ACTIVITY:
Only the lines from the line containing "Task: Launch the system monitor graph icon" through the final line of the entries should be printed, exactly as given, with the pictures left out.

··· DATA UNDER STUDY ···

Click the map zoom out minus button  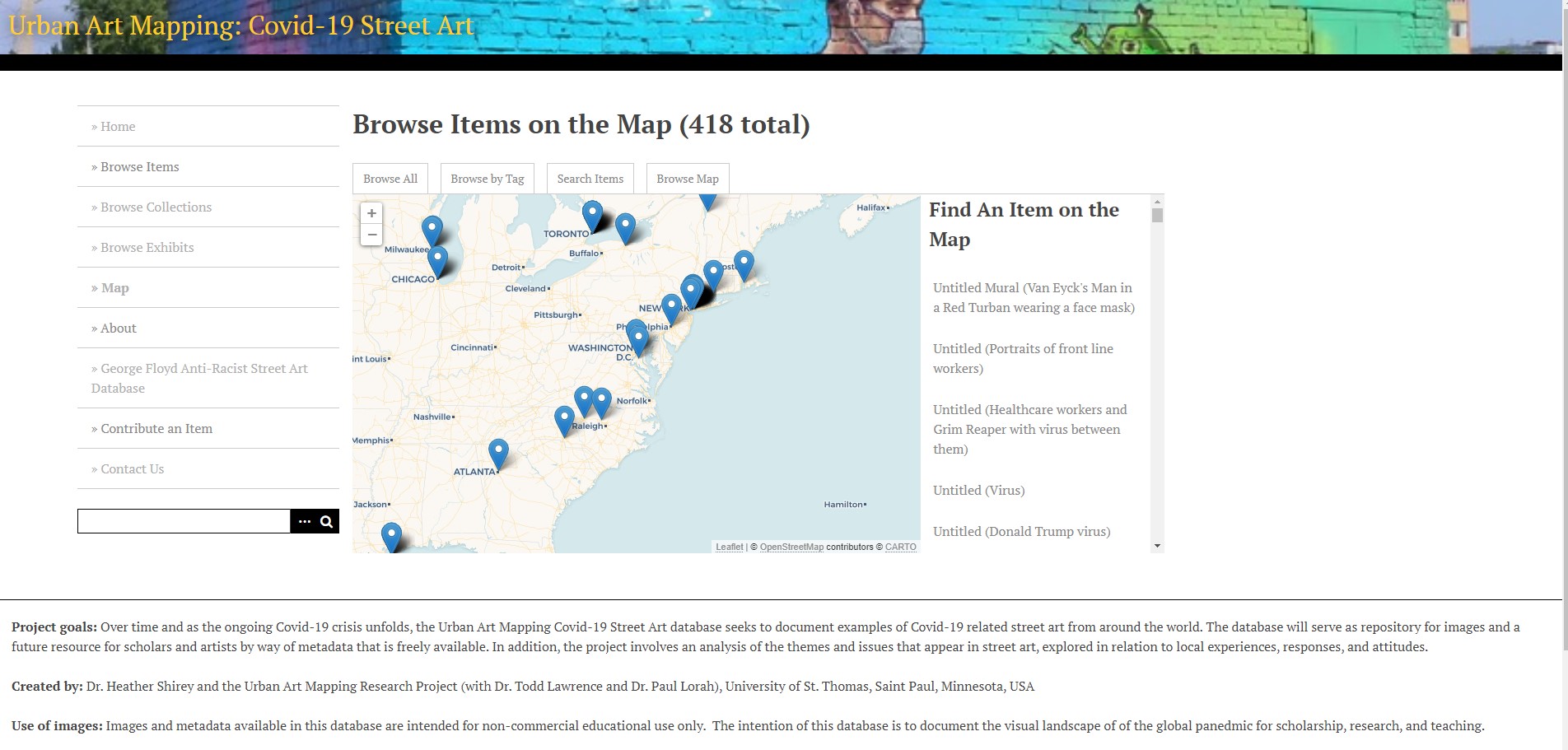371,235
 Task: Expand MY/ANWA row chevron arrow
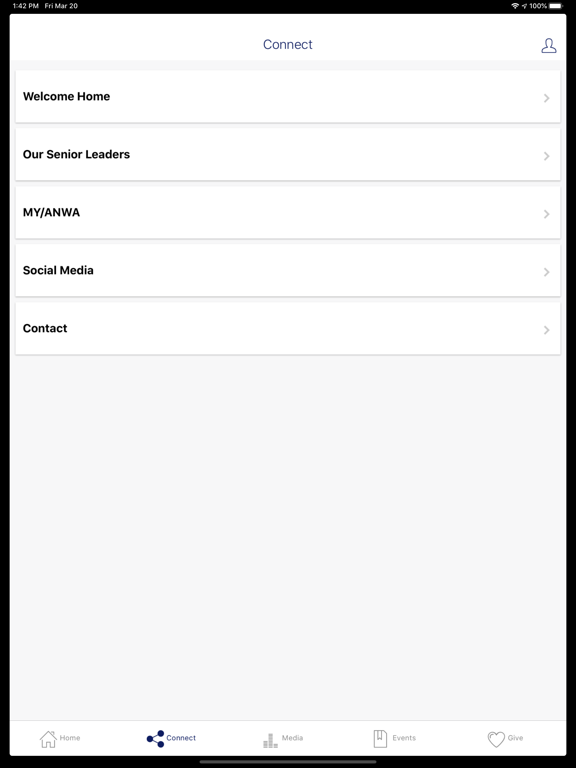(x=547, y=214)
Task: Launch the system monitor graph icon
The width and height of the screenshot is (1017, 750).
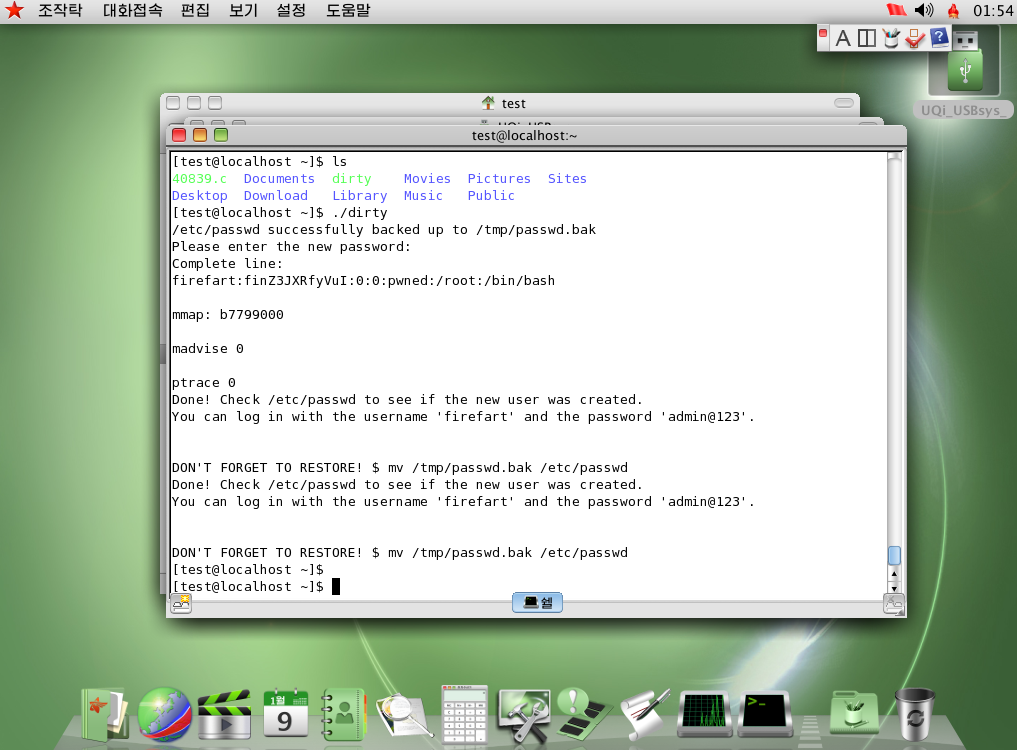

···

WRITTEN ANSWER:
Task: Launch the system monitor graph icon
The width and height of the screenshot is (1017, 750).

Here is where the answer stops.